Listed Building – Grade I
- Official name: 98, Portland Place W1 8-14, Park Crescent W1 1-6, Park Crescent W1
- Designated: 5 February 1970
- Reference no.: 1225956

Listed Building – Grade I
- Official name: Numbers 18 to 26 (including the former Number 27)
- Designated: 10 September 1954
- Reference no.: 1225959

Listed Building – Grade II
- Official name: East Lodge in Corner of Crescent Gardens
- Designated: 5 February 1970
- Reference no.: 1225957

Listed Building – Grade II
- Official name: West Lodge in Corner of Crescent Gardens
- Designated: 5 February 1970
- Reference no.: 1225960

Listed Building – Grade II
- Official name: Railings around Crescent Gardens
- Designated: 5 February 1970
- Reference no.: 1225961

= Park Crescent, London =

Park Crescent is at the north end of Portland Place and south of Marylebone Road in London near Regent's Park. The crescent consists of elegant stuccoed terraced houses by the architect John Nash, which form a semicircle. The crescent is part of Nash's and wider town-planning visions of Roman-inspired imperial West End approaches to Regent's Park. It was originally conceived as a circus (circle) to be named Regent's Circus but instead Park Square was built to the north. The only buildings on the Regent's Park side of the square are garden buildings, enabling higher floors of the Park Crescent buildings to have a longer, green northern view to the park.
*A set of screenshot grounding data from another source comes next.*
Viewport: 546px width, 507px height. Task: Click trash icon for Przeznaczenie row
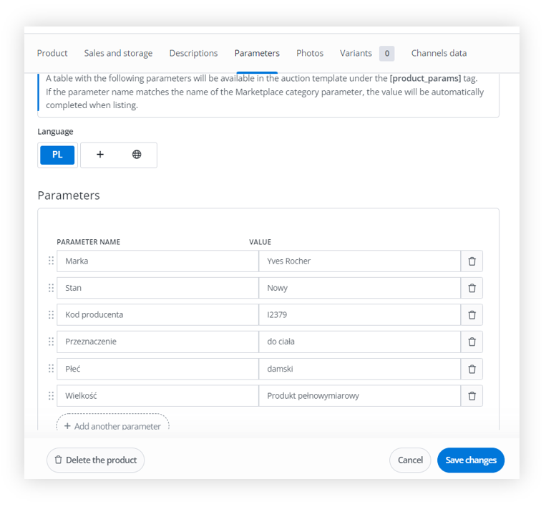click(x=472, y=342)
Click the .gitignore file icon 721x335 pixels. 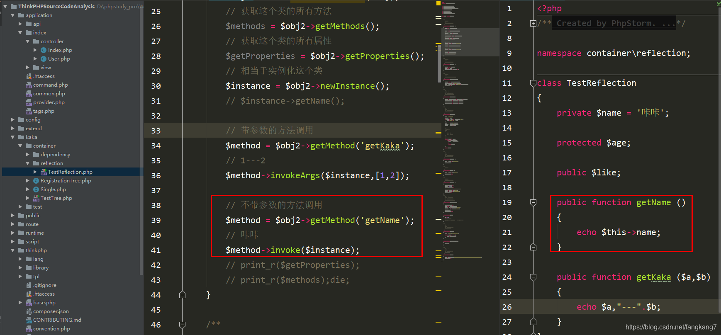(x=29, y=285)
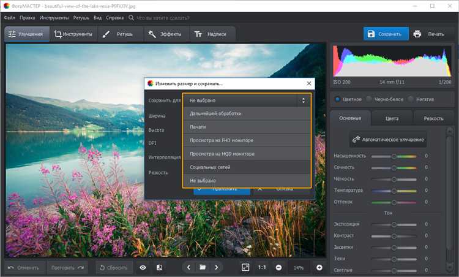
Task: Select the Цветное radio button
Action: point(338,99)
It was built under the patronage of the Prince Regent. As the freeholder, the Crown Estate co-organises repairs, maintains the gardens and has a minor, overarching interest, entitled to lease renewal premiums and any agreed ground rents.

Both terraces and the communal garden have statutory protection in the highest categories. They are Grade I listed on the National Heritage List for England and on the Register of Historic Parks and Gardens (as part of Regent's Park).

==History==
At an early stage, Nash proposed the construction of a "circus" (meaning a circular development), entailing another crescent to the north, but Park Square was constructed instead.
Work on Park Crescent started in 1806, but in the difficult economic conditions of the Napoleonic Wars, the builder Charles Mayor went bankrupt after six houses had been built. It was completed only in 1819 to 1821. Famous residents in the nineteenth century included Lord Lister, who, prior to his elevation to the peerage was created a baronet, of Park Crescent in the Parish of St Marylebone in the County of Middlesex.

The interiors of the buildings have been completely rebuilt. After the Second World War, Park Crescent was in poor condition (as were other Nash terraces near Regent's Park). The Gorell Report on the future of the Regent's Park terraces recommended that the facades of Park Crescent should be saved. In an example of facadism, they were restored in the 1960s, when the leases came up for renewal, and they are protected as grade I listed buildings. However, behind the curve of the crescent, the Crown Estate built new structures, sometimes for office rather than residential use. As a result of the listed status of the facade, interior features which are visible from the street, such as light fittings, have to respect the Regency design of the facade.
The complex has been fully rebuilt according to the design of Nash's original facade, replacing the 1960s restoration, which has been regarded as botched.

The Crescent has housed institutions such as International Students House, London and the Institute of Chartered Secretaries and Administrators. However, there has been a trend back to residential use. Many of the houses are now converted into expensive flats.

==Garden==
The semicircle is divided into two halves by Portland Place. Between the arms of the crescent is a private garden, which is recognised as being of historic interest. (The Register of Parks and Gardens entry for Regent's Park was amended in November 2008 to include Park Crescent and Park Square).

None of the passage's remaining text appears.